If disaster strikes, do you have what you need to start over?

Posted Nov 06, 2019

Carrie Knowles
What defines you when you leave your home, your country behind?
Source: Carrie Knowles

Wild fires. The loss of your home to a natural disaster: a hurricane, tsunami, flood, volcanic eruption, or an earthquake. War. Famine. Fear for the safety of your children. Drought. Ethnic cleansing. Mass genocide.

There are many reasons to pack your things and leave in the middle of the night. You don’t have to be poor to seek asylum. You just have to be in a bad place.

The wealthy, from Los Angeles to Sonoma County have recently been told to be packed and ready to abandon their homes and go on a moment’s notice as the latest California fires burn their way through gardens and golf courses, shopping centers and cul-de-sacs, highways and hillsides.

Packed and ready to go.

My husband’s parents left Germany just before WWII. At that time, it was illegal for German Jews to take any money out of the country. They could, however, take household goods and clothing. Consequently, we inherited thirty monogrammed damask linen tablecloths: some used, some brand new.

What, beyond loaning the tablecloths to friends and fund raising events, were we going to do with thirty damask linen tablecloths? We eventually distributed them among our children and my husband’s cousins and their children.

We also inherited a set of gold-rimmed Hutschenreuther bone china, service for twelve, and some German silver.

If the wildfires were burning through our backyard, if we were facing famine, flooding, or fearing for our lives and the lives of our children, would I pack those dishes and the silver into our car?

I don’t think so.

What would I take? What do we own that would provide a sense of identity, or of comfort? What do we own that would help us make a new life somewhere else?

For sure, I would pack passports and other forms of identification. I’d grab those important documents that prove we have money in bank accounts and investments. Money is always a good thing to have along when you are faced with starting over.

There are stories of refugees carrying seeds to plant so they will have food to eat when they settled into their new home. I don’t have seeds. Most urban dwellers don’t have gardens large enough or abundant enough to provide seeds for a new beginning. Instead, we carry plastic credit cards.

But, here’s the question: Will the cards still work? Will they be enough to make a fresh start in a new world? Would we be better off carrying seeds?

Clothes would be good. We’d need sensible walking shoes. Clothes that would protect us from the elements: anything fancy or fanciful would have to be left behind. It might be wise to have a blanket or two and some pillows. How big is our car? How much can it carry?

We’d need food and something to drink: food that doesn’t need to be refrigerated or cooked, and lots and lots of water. We won’t live very long without drinking water.
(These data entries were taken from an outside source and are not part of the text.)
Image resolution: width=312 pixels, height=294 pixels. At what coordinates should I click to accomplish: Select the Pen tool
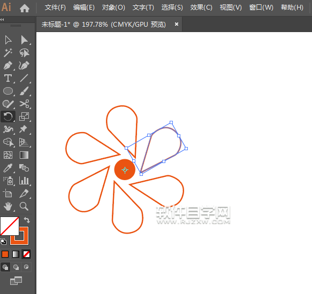click(x=8, y=65)
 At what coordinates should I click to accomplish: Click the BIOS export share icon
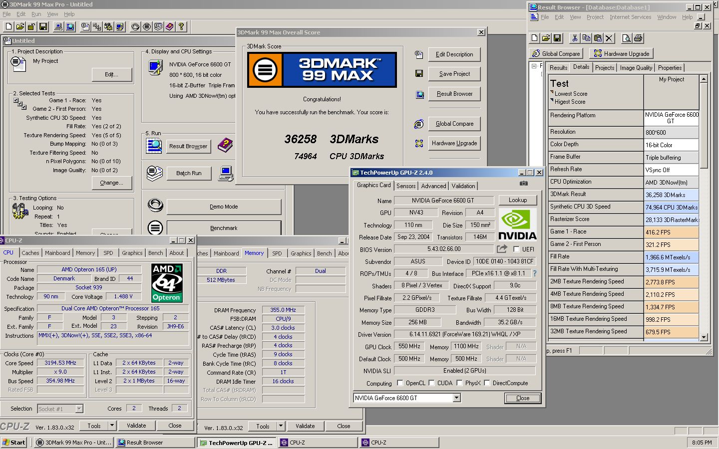pyautogui.click(x=502, y=248)
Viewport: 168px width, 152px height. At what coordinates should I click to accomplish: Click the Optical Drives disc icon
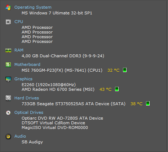(8, 113)

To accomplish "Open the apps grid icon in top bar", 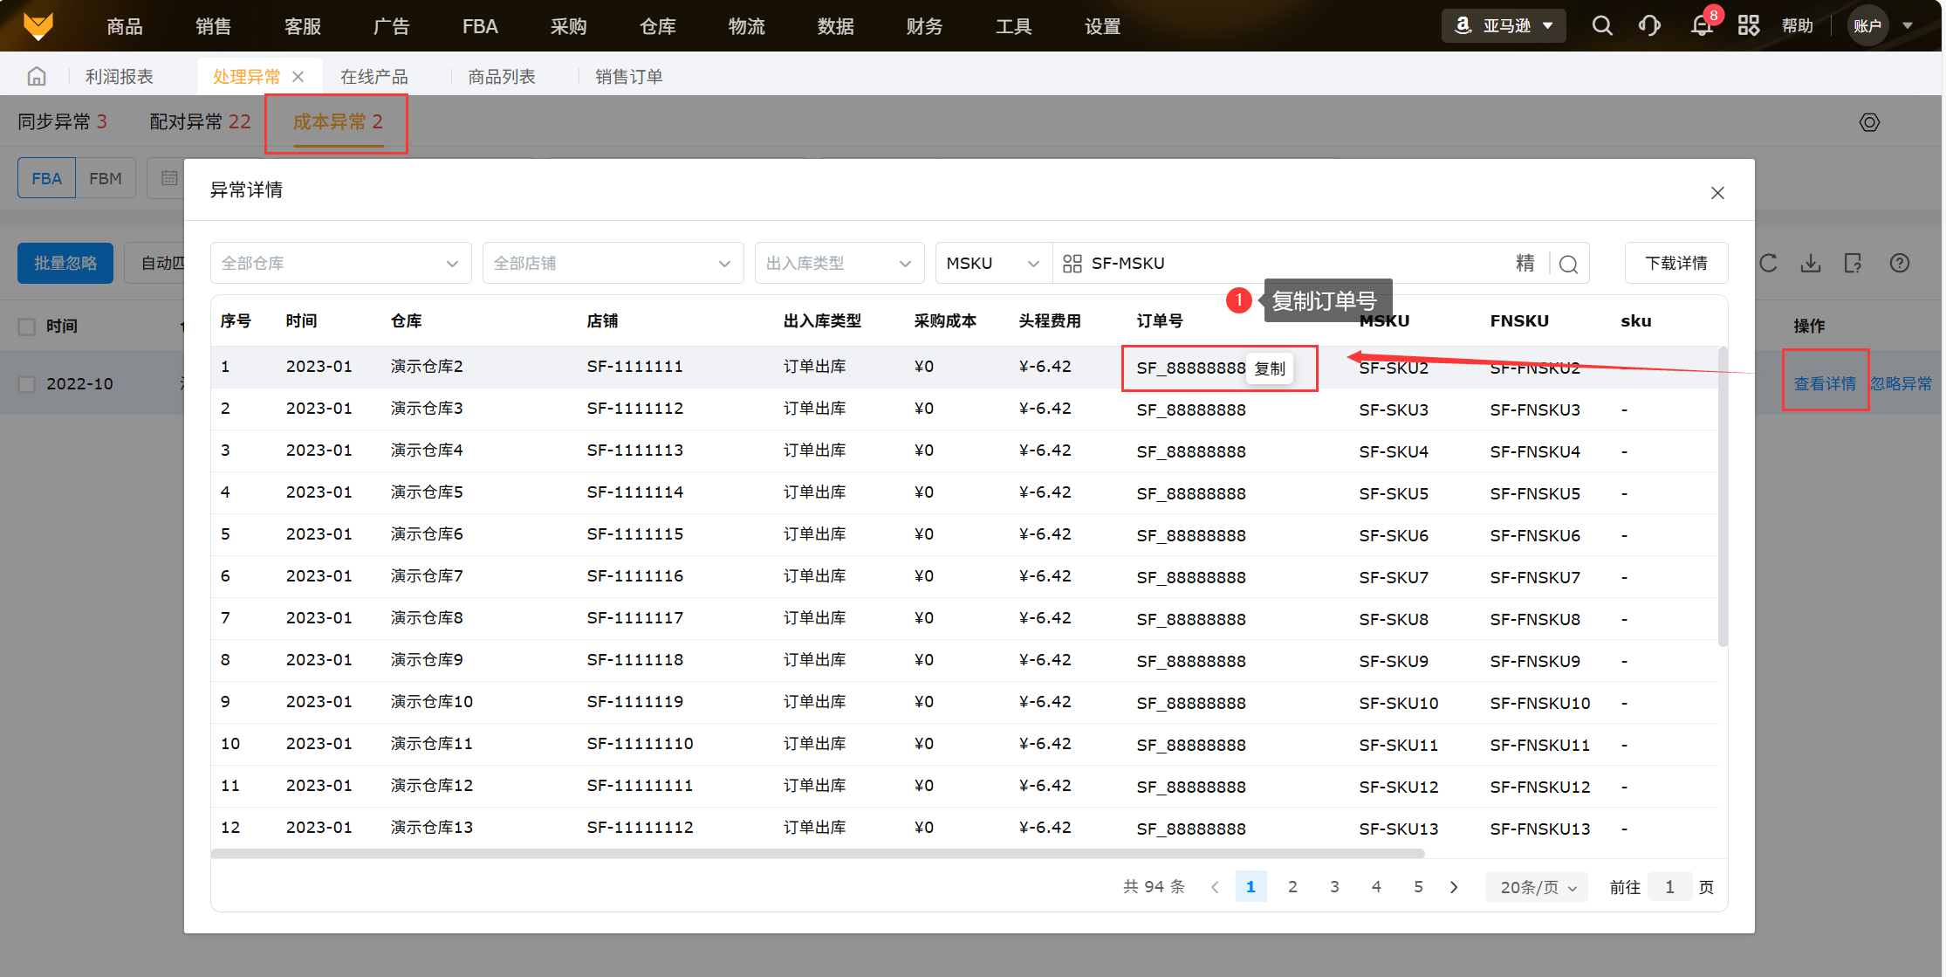I will [x=1748, y=26].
Our children would need those things that bring them comfort: a favorite toy, a collection of baseball cards, colored pencils, and books to read. Anything requiring batteries or electricity would have to be left behind, that is, except for cell phones. We’d need cell phones as well as phone jacks so they could be juiced up. Might be wise to have a solar powered battery pack.

As the natural disasters get bigger and more frequent, not to mention the political unrest rocking the world around us, the prospect of some day being faced with having to evacuate, to pack our cars and leave is getting all too real.

It is hard to imagine being a refuge. Of having to flee our homes, our livelihoods, our earthly possessions, and walk away with nothing but what we can carry because our lives are no longer safe. That scenario seems farfetched and unimaginable for most of us living in the United States.

But, what about fire? An earthquake? Hurricane? Tornado? Flooding?

What do we own that is essential? What identifies and defines our lives? What can we live without? What would we pack? What would we leave behind?

It’s worth thinking about. The world is rapidly changing.